Do anonymous data exist?
Do anonymous data exist?

The possibility of identifying individuals in presumed anonymous data has received ample attention under the names of “re-identification” or “de-anonymization”. It has been widely successful and sophisticated techniques have been developed. Overviews of techniques and well-known cases are given for example by Mark Lennox[1], Natasha Lomas[2], Rocher et al.[3] and Dwork et al.[4].

Some kinds of data have been found to be very difficult to anonymize. Most prominently, this holds for location data[5]. Here, even a generalization to country level may not be sufficient[6]. Also, to reduce the identification potential of data, transformation that reduces the level of detail and truthfulness of the data must be applied. The question poses itself of whether successfully anonymized data are still fit for the purposes of processing.

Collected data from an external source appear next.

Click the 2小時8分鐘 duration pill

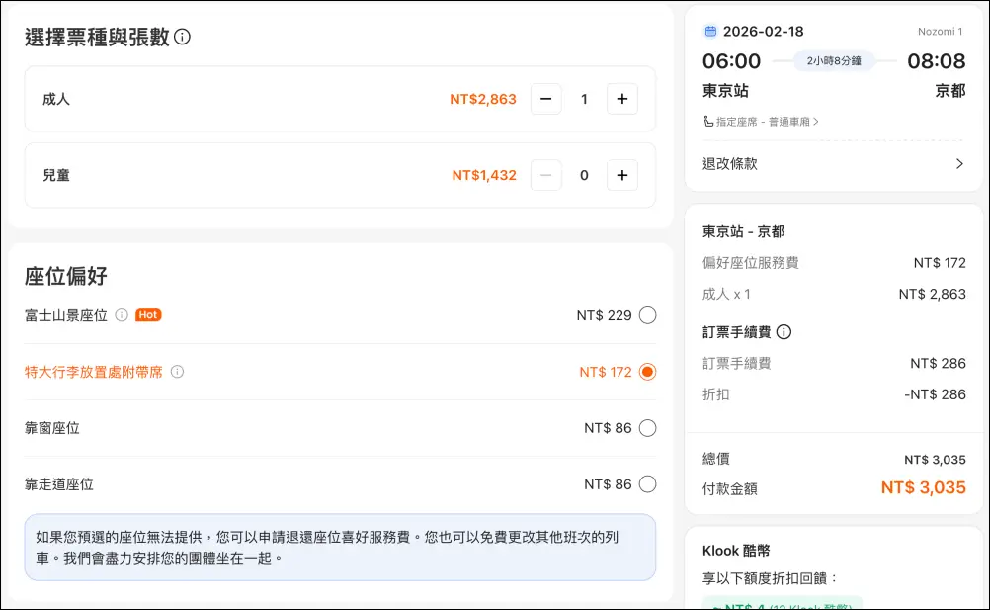tap(834, 61)
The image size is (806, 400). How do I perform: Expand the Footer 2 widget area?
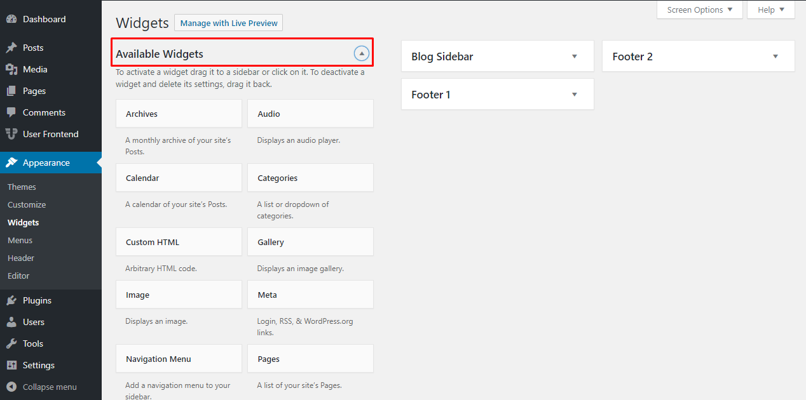[775, 56]
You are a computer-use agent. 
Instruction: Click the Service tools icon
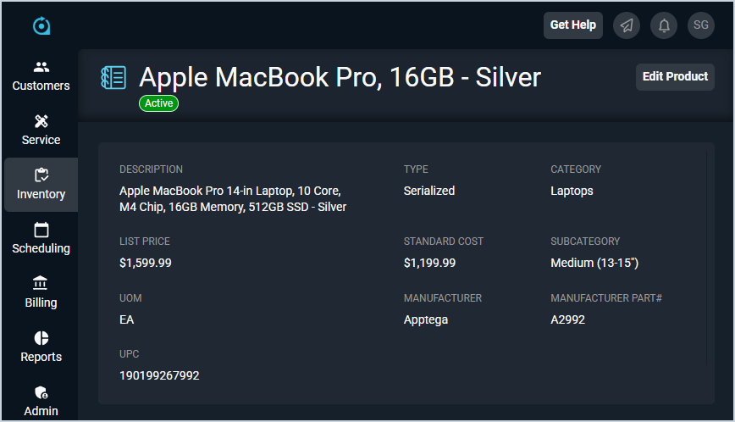tap(41, 121)
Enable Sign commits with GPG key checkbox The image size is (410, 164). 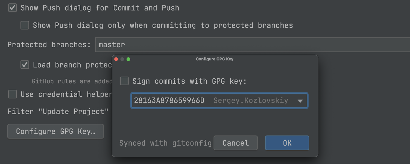pyautogui.click(x=124, y=81)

Many scholars have concluded that likely, anonymous data that are still useful may not exist. This was most prominently voiced by Ohm who expresses doubt about the existence of anonymous data in a legal context. He states: “This mistake pervades nearly every information privacy law, regulation, and debate, yet regulators and legal scholars have paid it scant attention”[7]. From a more technical point of view, Cynthia Dwork, the co-inventor of differential privacy, has coined the phrase “de-identified data isn’t” (i.e., it isn’t de-identified or it isn’t useful data)[8].